### REQUIRED ACTION
Your output should be the lines from the start of the data through the line containing "Datenschutz (437, 690)", exactly and nothing more.

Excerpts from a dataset

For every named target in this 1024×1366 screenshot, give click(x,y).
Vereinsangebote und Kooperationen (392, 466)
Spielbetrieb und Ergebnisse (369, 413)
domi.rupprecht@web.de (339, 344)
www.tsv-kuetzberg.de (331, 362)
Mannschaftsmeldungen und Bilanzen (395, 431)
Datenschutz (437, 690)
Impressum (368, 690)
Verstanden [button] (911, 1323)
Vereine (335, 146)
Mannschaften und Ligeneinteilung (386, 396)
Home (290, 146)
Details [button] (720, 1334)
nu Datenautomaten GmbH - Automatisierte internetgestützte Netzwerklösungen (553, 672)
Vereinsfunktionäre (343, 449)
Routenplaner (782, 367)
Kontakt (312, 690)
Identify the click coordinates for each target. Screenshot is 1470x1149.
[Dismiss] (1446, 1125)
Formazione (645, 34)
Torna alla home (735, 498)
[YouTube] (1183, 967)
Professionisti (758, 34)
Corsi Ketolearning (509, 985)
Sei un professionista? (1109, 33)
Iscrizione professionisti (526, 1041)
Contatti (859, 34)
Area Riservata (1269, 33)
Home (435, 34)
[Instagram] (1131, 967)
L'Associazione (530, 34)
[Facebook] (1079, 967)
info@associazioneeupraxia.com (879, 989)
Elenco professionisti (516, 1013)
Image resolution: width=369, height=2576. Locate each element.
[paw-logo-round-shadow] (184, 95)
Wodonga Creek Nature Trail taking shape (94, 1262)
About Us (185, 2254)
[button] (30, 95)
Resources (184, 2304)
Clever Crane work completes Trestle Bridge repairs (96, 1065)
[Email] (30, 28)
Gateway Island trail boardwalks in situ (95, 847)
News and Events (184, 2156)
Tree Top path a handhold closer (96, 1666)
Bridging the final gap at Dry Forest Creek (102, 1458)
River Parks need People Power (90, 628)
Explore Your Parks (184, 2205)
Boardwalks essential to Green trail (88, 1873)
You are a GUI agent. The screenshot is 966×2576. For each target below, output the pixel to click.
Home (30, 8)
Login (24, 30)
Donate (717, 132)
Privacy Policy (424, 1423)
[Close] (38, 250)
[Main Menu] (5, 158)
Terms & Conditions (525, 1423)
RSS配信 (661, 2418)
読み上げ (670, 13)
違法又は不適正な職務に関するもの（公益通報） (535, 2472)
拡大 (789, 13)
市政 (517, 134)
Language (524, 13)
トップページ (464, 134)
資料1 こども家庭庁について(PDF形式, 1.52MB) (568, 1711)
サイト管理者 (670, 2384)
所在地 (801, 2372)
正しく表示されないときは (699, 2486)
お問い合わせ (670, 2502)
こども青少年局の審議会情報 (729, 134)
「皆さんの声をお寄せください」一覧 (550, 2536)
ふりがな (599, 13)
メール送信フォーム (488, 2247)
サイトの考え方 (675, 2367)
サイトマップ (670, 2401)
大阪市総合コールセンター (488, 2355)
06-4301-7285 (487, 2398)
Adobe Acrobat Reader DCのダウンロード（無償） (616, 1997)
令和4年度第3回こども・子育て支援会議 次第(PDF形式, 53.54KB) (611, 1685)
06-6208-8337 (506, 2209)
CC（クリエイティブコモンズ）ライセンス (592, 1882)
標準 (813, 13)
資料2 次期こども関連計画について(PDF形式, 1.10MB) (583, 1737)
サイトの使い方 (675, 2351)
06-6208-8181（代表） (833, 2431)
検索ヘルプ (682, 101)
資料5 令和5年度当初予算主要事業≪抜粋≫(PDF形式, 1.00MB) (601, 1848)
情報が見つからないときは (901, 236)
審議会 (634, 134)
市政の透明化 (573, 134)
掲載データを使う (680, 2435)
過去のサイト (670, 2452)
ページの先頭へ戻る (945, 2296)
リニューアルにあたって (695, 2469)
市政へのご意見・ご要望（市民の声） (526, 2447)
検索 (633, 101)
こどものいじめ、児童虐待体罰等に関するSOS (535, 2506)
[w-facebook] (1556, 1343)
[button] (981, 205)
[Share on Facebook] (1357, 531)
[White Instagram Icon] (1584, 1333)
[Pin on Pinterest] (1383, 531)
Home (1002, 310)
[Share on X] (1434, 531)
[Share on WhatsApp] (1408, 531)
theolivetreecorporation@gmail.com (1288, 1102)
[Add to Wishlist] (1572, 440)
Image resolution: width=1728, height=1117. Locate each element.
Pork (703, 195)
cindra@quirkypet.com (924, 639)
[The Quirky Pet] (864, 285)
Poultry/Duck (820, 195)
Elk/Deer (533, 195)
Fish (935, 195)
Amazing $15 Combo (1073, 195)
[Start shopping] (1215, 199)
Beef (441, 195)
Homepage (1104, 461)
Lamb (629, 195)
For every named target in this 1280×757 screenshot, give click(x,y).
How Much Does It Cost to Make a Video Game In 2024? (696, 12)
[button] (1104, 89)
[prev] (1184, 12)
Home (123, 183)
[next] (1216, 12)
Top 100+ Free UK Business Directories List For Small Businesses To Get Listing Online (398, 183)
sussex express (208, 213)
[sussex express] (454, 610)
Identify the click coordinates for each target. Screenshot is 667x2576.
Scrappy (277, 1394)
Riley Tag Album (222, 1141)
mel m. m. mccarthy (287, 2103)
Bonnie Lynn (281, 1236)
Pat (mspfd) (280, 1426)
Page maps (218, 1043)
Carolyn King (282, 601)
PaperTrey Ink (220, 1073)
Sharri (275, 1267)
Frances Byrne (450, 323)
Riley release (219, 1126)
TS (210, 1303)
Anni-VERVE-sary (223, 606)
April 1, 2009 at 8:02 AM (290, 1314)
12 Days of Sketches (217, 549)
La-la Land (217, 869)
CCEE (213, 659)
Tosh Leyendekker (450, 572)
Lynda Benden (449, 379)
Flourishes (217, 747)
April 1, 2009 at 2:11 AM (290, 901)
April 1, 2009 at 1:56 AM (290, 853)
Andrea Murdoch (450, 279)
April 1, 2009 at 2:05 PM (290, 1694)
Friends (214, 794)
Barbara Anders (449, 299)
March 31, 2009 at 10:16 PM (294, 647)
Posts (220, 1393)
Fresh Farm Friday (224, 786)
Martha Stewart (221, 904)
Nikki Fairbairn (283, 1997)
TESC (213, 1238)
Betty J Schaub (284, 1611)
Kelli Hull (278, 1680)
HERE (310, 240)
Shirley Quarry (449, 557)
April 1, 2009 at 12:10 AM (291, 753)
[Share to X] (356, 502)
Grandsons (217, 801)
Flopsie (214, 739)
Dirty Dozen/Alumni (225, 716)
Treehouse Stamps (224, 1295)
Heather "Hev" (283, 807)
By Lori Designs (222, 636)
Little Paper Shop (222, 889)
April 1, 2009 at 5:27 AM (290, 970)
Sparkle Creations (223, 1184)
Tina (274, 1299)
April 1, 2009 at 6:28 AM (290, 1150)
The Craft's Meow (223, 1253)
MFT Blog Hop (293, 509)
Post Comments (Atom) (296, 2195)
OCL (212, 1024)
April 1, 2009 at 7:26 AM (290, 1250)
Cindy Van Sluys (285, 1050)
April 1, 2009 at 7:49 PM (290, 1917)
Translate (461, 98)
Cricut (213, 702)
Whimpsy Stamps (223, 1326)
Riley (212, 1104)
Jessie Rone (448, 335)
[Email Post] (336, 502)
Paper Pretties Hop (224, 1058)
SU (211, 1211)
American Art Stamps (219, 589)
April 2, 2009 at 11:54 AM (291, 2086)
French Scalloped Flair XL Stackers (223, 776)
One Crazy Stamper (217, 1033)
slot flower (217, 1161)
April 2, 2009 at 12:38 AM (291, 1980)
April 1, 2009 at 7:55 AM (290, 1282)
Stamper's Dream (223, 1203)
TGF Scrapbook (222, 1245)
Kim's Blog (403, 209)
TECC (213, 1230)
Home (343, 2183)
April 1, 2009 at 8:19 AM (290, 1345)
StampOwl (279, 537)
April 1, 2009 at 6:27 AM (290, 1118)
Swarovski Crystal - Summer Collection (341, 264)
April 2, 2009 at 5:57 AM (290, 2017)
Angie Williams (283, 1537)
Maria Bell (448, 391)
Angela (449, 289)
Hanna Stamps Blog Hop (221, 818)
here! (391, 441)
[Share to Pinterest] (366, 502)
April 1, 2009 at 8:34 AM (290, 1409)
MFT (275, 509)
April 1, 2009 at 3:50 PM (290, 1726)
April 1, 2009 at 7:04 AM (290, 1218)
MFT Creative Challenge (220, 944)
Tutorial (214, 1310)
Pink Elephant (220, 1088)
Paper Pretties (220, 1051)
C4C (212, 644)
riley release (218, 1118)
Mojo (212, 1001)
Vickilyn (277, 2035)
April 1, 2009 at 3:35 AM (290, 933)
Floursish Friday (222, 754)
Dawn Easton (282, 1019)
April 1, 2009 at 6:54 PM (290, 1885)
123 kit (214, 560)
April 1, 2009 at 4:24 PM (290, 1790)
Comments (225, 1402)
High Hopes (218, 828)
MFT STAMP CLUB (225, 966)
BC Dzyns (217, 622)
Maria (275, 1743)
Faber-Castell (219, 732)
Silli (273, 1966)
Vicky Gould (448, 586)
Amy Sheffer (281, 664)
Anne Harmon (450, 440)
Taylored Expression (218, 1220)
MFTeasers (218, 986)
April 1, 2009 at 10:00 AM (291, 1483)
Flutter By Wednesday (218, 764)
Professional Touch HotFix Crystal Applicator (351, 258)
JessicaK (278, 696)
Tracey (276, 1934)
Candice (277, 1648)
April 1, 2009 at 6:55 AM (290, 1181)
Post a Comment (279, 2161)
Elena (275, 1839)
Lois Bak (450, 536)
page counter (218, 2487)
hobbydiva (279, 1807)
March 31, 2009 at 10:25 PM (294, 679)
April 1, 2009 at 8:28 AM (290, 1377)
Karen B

### SOLUTION
For every named target in this 1024×1366 screenshot, give click(x,y).
Vereinsangebote und Kooperationen (392, 466)
Spielbetrieb und Ergebnisse (369, 413)
domi.rupprecht@web.de (339, 344)
www.tsv-kuetzberg.de (331, 362)
Mannschaftsmeldungen und Bilanzen (395, 431)
Datenschutz (437, 690)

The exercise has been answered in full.